A newly-disclosed video disputes claims that black teenager Michael Brown had been trying to rob a convenience store before he was shot dead by a white police office in Ferguson, Missouri in 2014.
The footage, filmed at the same store hours earlier, has been released by documentary-maker Jason Pollock as part of his production ‘Stranger Fruit’.
It shows a seemingly amicable encounter, with Brown giving store employees what appears to be a small bag, the contents of which the staff pass around and sniff.
One employee gives Brown two boxes of cigars in a carrier bag.
Brown takes a few steps away before turning back and handing the bag back to an employee who appears to stash it behind the counter.
Pollock says the video showed Brown exchanging marijuana for cigars and undermined the police account that Brown may have robbed the store.

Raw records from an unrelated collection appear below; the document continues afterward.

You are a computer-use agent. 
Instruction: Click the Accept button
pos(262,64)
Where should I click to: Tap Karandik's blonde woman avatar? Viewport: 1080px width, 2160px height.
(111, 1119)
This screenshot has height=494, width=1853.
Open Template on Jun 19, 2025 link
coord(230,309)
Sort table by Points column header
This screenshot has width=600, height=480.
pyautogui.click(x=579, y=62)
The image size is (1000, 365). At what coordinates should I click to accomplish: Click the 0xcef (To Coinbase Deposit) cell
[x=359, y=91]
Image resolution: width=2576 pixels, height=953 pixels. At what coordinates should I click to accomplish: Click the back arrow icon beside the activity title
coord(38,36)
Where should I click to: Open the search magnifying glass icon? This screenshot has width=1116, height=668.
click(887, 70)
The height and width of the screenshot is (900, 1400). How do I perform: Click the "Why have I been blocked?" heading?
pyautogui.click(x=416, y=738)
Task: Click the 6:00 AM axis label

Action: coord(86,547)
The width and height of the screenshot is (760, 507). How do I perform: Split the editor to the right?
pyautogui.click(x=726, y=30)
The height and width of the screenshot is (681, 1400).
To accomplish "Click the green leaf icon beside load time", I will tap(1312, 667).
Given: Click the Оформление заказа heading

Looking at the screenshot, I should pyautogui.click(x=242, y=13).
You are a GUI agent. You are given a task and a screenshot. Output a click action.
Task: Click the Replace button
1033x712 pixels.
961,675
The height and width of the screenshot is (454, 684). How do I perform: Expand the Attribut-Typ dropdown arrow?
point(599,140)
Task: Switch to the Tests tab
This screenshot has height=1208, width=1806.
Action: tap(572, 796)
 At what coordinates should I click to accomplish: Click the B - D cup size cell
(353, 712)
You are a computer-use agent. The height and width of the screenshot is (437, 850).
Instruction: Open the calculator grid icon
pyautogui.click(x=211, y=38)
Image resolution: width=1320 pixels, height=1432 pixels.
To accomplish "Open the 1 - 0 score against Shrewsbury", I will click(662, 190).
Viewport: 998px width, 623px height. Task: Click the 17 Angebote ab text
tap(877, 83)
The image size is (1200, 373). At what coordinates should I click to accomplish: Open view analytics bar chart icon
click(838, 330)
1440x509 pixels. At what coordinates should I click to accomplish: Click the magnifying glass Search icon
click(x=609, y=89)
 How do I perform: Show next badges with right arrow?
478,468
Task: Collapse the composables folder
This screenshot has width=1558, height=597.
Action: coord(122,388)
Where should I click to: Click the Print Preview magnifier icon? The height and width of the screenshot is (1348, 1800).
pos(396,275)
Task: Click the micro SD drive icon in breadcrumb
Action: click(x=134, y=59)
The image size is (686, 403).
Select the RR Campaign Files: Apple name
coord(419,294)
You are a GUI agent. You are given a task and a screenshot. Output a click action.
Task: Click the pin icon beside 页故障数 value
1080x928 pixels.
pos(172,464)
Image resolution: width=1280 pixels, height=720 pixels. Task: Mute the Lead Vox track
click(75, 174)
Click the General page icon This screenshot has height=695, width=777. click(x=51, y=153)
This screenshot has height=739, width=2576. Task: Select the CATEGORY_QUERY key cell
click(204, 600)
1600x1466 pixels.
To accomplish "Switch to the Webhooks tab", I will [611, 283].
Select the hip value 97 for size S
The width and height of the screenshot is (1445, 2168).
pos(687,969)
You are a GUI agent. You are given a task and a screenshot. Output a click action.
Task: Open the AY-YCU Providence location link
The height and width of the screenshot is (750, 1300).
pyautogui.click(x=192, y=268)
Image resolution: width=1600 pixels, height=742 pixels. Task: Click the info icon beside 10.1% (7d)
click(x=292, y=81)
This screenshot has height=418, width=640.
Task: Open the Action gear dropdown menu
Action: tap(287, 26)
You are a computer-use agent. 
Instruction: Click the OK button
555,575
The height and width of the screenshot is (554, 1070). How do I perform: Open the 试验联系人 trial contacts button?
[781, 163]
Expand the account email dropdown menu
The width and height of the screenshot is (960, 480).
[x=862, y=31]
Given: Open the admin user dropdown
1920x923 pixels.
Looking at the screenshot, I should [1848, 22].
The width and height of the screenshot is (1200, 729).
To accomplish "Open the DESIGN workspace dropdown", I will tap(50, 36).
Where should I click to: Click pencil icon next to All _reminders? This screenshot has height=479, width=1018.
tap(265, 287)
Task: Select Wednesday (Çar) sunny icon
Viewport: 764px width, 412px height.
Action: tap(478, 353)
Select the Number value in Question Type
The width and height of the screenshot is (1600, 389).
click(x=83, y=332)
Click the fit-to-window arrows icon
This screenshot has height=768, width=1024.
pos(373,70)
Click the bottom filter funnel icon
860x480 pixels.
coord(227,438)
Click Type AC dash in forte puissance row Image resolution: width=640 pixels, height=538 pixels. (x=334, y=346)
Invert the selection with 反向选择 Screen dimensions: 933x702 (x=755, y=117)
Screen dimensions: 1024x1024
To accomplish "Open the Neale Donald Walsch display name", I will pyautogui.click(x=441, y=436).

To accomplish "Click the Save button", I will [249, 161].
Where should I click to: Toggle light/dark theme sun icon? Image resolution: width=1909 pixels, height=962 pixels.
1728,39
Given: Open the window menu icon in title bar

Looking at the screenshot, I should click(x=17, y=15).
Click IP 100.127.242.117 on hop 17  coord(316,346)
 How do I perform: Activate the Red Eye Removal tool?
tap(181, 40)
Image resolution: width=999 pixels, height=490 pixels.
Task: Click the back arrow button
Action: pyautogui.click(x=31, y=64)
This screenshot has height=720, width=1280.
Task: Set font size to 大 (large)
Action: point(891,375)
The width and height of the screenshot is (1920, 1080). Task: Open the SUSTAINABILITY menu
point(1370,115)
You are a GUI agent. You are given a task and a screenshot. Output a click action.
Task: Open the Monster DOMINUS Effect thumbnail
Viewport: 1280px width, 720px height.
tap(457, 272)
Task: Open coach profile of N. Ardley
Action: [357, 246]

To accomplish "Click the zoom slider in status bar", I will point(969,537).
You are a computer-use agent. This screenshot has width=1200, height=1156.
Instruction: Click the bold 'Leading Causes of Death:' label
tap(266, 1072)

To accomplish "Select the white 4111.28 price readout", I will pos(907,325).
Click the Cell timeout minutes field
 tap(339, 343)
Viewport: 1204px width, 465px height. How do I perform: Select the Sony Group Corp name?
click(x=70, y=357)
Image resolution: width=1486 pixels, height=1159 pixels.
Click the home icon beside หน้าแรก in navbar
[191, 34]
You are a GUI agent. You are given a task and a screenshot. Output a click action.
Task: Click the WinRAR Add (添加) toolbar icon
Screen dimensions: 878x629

“He left his items at the store and he went back the next day to pick them up,” Pollock says in the documentary.
“Mike did not rob the store.”
However Robert McCulloch, the St. Louis County prosecuting attorney, dismissed Pollock’s account as “pathetic.”
“There was no transaction. There was certainly an attempt to barter for these goods, but the store employees had no involvement at all in that,” McCulloch told a news conference on Monday.
The clerks did nothing wrong, he added, and were not safeguarding the cigars for Brown.
“You know I deal with being able to prove something beyond a reasonable doubt not what I am ‘pretty sure’ happened so I have no way of knowing right now what he put down on the table, whether it is a controlled substance or not,” McCulloch said.
Angry protests and a debate about how US police treat minorities followed Brown’s death in 2014.
At the time, local police released separate security-camera video of the 18-year-old visiting the same store in the daytime, a few minutes before he was shot. That footage showed Brown pushing a worker before walking out with cigars, in what appeared to be a robbery.
Brown’s family and protesters criticised the release of that video as an effort to demonise the teenager.
Witnesses have given conflicting accounts of Brown’s encounter a short time later with police officer Darren Wilson who was later cleared of criminal wrongdoing by local and federal investigations.
About 100 protesters, who saw the new video as exonerating Brown, gathered on Sunday night at the store, which was protected by a couple of hundred police officers.